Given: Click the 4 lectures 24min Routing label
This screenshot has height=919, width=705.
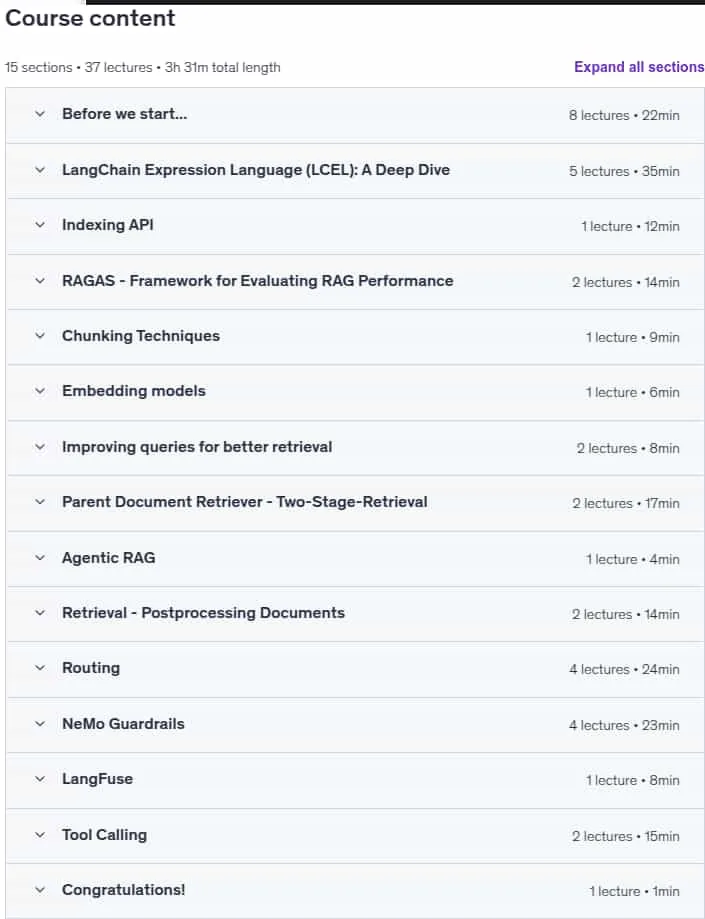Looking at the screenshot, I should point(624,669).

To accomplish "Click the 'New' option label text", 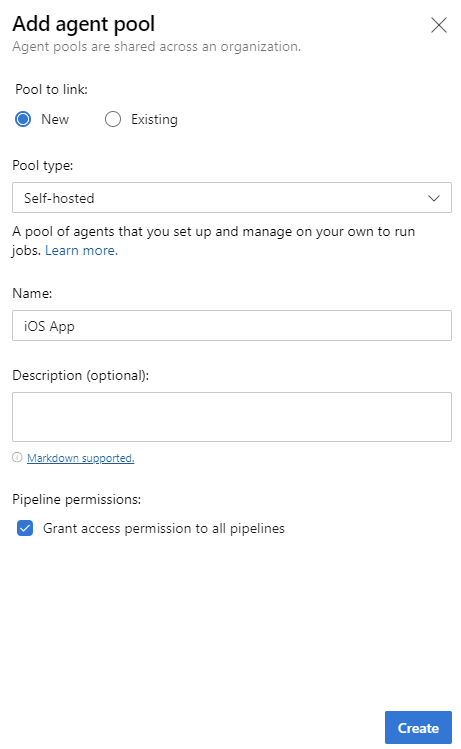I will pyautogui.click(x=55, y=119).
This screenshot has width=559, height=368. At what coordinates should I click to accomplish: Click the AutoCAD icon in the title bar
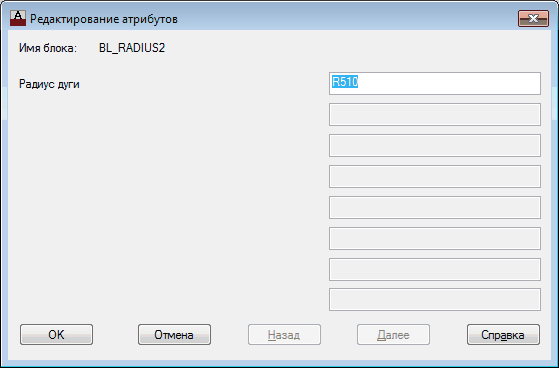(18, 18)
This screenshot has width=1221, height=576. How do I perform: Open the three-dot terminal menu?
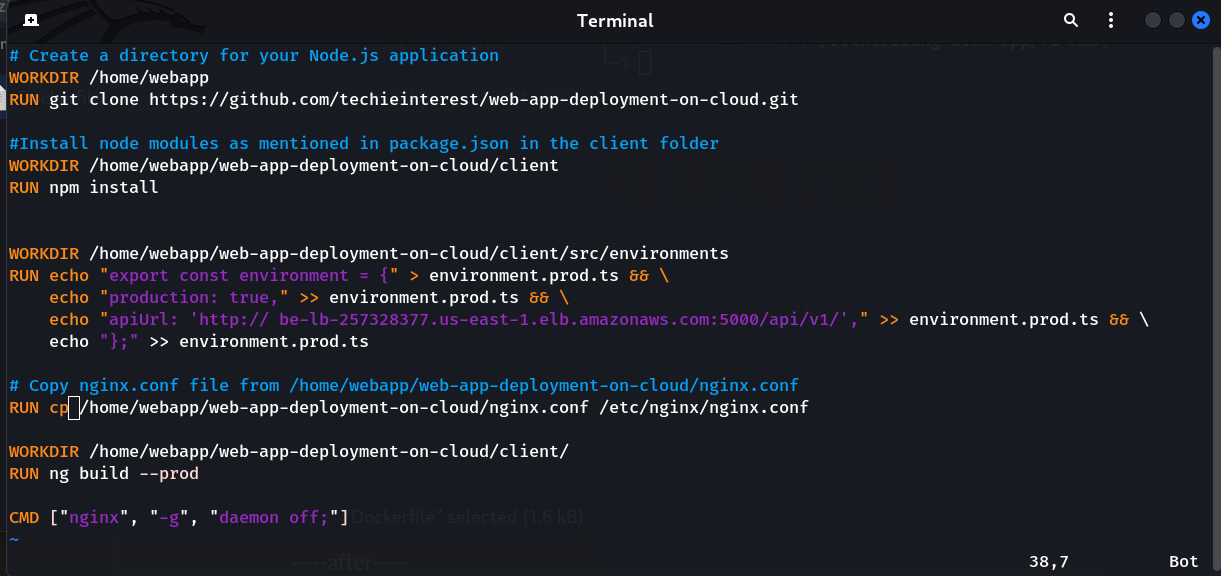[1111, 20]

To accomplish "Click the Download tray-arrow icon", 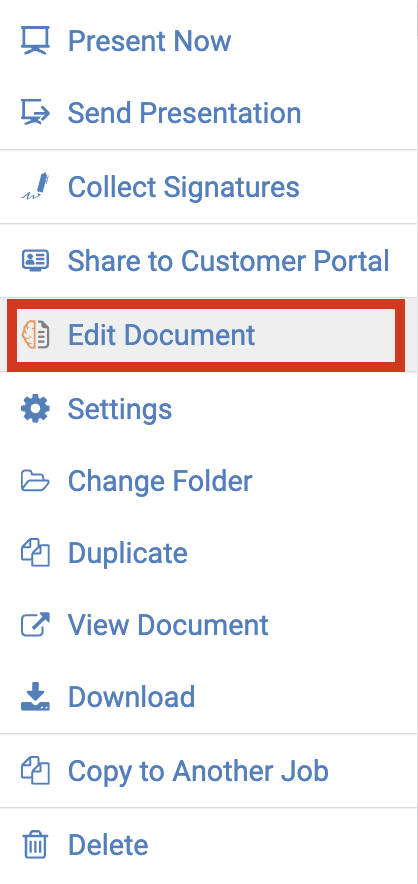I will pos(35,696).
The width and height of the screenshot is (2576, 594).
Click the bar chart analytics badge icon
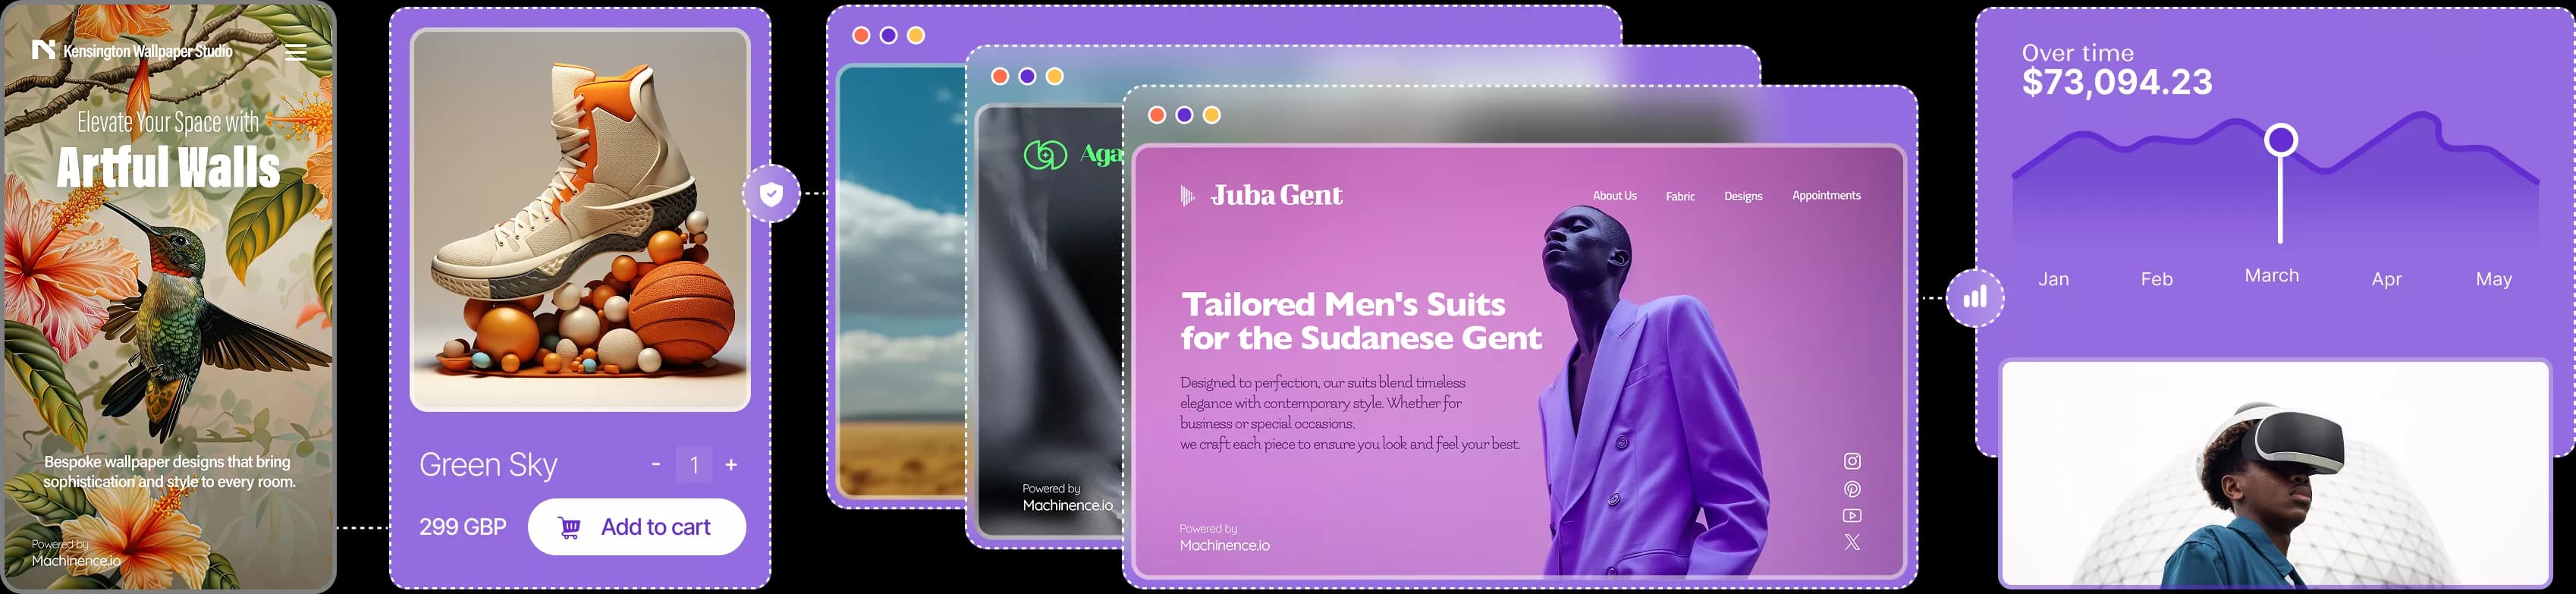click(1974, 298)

★ ★ ★ ★ ★

TASK DIRECTIONS:
Your task is to transcribe exactly the lines from the one containing "The width and" through the final line of the entries above, pictures excluded.

RESULT OF THIS TASK:
The width and height of the screenshot is (2576, 594).
Click the bar chart analytics badge icon
click(1974, 298)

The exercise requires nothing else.